To do> Would you please write out the records below exactly as they appear?

==========

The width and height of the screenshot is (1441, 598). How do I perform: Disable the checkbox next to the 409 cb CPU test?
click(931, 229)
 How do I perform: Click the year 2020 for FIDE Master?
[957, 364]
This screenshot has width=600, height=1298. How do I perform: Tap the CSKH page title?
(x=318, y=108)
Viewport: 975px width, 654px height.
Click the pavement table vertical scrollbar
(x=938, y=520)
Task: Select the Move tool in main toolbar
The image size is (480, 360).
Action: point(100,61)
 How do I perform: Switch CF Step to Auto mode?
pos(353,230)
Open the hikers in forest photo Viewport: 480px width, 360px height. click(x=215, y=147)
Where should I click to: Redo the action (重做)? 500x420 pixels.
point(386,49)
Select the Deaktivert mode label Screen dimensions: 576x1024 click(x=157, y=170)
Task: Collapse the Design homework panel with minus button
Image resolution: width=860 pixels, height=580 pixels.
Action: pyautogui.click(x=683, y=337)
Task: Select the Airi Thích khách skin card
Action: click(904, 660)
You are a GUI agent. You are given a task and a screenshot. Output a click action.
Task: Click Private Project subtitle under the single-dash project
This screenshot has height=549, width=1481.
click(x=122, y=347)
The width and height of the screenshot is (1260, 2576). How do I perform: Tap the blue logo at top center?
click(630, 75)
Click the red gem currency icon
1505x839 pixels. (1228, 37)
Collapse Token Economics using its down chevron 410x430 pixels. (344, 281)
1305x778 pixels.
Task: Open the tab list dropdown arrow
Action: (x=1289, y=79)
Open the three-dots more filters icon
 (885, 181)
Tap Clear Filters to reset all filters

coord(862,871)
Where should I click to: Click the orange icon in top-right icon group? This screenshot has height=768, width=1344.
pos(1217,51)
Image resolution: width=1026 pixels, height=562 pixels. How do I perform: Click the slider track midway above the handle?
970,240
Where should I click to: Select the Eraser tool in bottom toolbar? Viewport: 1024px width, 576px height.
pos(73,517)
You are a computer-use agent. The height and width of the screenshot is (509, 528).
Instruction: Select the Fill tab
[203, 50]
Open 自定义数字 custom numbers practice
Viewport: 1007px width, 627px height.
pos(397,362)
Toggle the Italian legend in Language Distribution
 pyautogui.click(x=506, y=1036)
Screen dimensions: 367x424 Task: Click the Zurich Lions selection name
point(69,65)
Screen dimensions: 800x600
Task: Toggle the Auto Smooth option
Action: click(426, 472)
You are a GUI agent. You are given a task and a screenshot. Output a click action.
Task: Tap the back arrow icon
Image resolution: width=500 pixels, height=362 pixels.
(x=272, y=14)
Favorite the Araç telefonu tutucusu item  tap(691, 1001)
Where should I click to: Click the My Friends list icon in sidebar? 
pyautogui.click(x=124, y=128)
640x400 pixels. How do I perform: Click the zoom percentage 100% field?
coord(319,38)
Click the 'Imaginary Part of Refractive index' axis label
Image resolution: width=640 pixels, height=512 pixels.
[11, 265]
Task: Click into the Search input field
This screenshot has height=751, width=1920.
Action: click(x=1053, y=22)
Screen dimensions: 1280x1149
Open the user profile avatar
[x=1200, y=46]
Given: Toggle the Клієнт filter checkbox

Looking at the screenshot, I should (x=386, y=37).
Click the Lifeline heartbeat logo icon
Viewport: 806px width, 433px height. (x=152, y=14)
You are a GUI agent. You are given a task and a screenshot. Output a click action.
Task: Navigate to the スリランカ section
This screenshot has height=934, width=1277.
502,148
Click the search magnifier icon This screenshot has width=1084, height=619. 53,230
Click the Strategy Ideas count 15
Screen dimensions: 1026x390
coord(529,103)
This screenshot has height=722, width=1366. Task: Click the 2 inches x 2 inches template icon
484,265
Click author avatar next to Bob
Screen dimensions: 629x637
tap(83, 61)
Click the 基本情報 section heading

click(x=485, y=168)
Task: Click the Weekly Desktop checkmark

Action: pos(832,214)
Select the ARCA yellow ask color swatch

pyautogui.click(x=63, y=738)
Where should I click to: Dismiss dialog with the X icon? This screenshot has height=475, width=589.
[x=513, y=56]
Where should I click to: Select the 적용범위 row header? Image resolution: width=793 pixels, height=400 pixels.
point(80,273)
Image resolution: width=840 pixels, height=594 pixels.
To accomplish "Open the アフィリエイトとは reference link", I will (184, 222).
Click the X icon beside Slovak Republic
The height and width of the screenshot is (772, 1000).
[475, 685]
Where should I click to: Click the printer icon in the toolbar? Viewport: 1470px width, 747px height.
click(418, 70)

==========

Completed exercise>
The width and height of the screenshot is (1441, 598). How do I perform: Disable the checkbox next to the 409 cb CPU test?
click(931, 229)
 How do I perform: Click the year 2020 for FIDE Master?
[957, 364]
This screenshot has width=600, height=1298. How do I perform: Tap the CSKH page title?
(x=318, y=108)
Viewport: 975px width, 654px height.
Click the pavement table vertical scrollbar
(x=938, y=520)
Task: Select the Move tool in main toolbar
The image size is (480, 360).
Action: point(100,61)
 How do I perform: Switch CF Step to Auto mode?
pos(353,230)
Open the hikers in forest photo Viewport: 480px width, 360px height. click(x=215, y=147)
Where should I click to: Redo the action (重做)? 500x420 pixels.
point(386,49)
Select the Deaktivert mode label Screen dimensions: 576x1024 click(x=157, y=170)
Task: Collapse the Design homework panel with minus button
Image resolution: width=860 pixels, height=580 pixels.
Action: pyautogui.click(x=683, y=337)
Task: Select the Airi Thích khách skin card
Action: click(904, 660)
You are a GUI agent. You are given a task and a screenshot. Output a click action.
Task: Click Private Project subtitle under the single-dash project
This screenshot has height=549, width=1481.
click(x=122, y=347)
The width and height of the screenshot is (1260, 2576). How do I perform: Tap the blue logo at top center?
click(630, 75)
Click the red gem currency icon
1505x839 pixels. (1228, 37)
Collapse Token Economics using its down chevron 410x430 pixels. (344, 281)
1305x778 pixels.
Task: Open the tab list dropdown arrow
Action: (x=1289, y=79)
Open the three-dots more filters icon
 (885, 181)
Tap Clear Filters to reset all filters

coord(862,871)
Where should I click to: Click the orange icon in top-right icon group? This screenshot has height=768, width=1344.
pos(1217,51)
Image resolution: width=1026 pixels, height=562 pixels. How do I perform: Click the slider track midway above the handle?
970,240
Where should I click to: Select the Eraser tool in bottom toolbar? Viewport: 1024px width, 576px height.
pos(73,517)
You are a computer-use agent. The height and width of the screenshot is (509, 528).
Instruction: Select the Fill tab
[203, 50]
Open 自定义数字 custom numbers practice
Viewport: 1007px width, 627px height.
pos(397,362)
Toggle the Italian legend in Language Distribution
 pyautogui.click(x=506, y=1036)
Screen dimensions: 367x424 Task: Click the Zurich Lions selection name
point(69,65)
Screen dimensions: 800x600
Task: Toggle the Auto Smooth option
Action: click(426, 472)
You are a GUI agent. You are given a task and a screenshot. Output a click action.
Task: Tap the back arrow icon
Image resolution: width=500 pixels, height=362 pixels.
(x=272, y=14)
Favorite the Araç telefonu tutucusu item  tap(691, 1001)
Where should I click to: Click the My Friends list icon in sidebar? 
pyautogui.click(x=124, y=128)
640x400 pixels. How do I perform: Click the zoom percentage 100% field?
coord(319,38)
Click the 'Imaginary Part of Refractive index' axis label
Image resolution: width=640 pixels, height=512 pixels.
[11, 265]
Task: Click into the Search input field
This screenshot has height=751, width=1920.
Action: click(x=1053, y=22)
Screen dimensions: 1280x1149
Open the user profile avatar
[x=1200, y=46]
Given: Toggle the Клієнт filter checkbox

Looking at the screenshot, I should (x=386, y=37).
Click the Lifeline heartbeat logo icon
Viewport: 806px width, 433px height. (x=152, y=14)
You are a GUI agent. You are given a task and a screenshot. Output a click action.
Task: Navigate to the スリランカ section
This screenshot has height=934, width=1277.
502,148
Click the search magnifier icon This screenshot has width=1084, height=619. 53,230
Click the Strategy Ideas count 15
Screen dimensions: 1026x390
coord(529,103)
This screenshot has height=722, width=1366. Task: Click the 2 inches x 2 inches template icon
484,265
Click author avatar next to Bob
Screen dimensions: 629x637
tap(83, 61)
Click the 基本情報 section heading

click(x=485, y=168)
Task: Click the Weekly Desktop checkmark

Action: pos(832,214)
Select the ARCA yellow ask color swatch

pyautogui.click(x=63, y=738)
Where should I click to: Dismiss dialog with the X icon? This screenshot has height=475, width=589.
[x=513, y=56]
Where should I click to: Select the 적용범위 row header? Image resolution: width=793 pixels, height=400 pixels.
point(80,273)
Image resolution: width=840 pixels, height=594 pixels.
To accomplish "Open the アフィリエイトとは reference link", I will (184, 222).
Click the X icon beside Slovak Republic
The height and width of the screenshot is (772, 1000).
[475, 685]
Where should I click to: Click the printer icon in the toolbar? Viewport: 1470px width, 747px height.
click(418, 70)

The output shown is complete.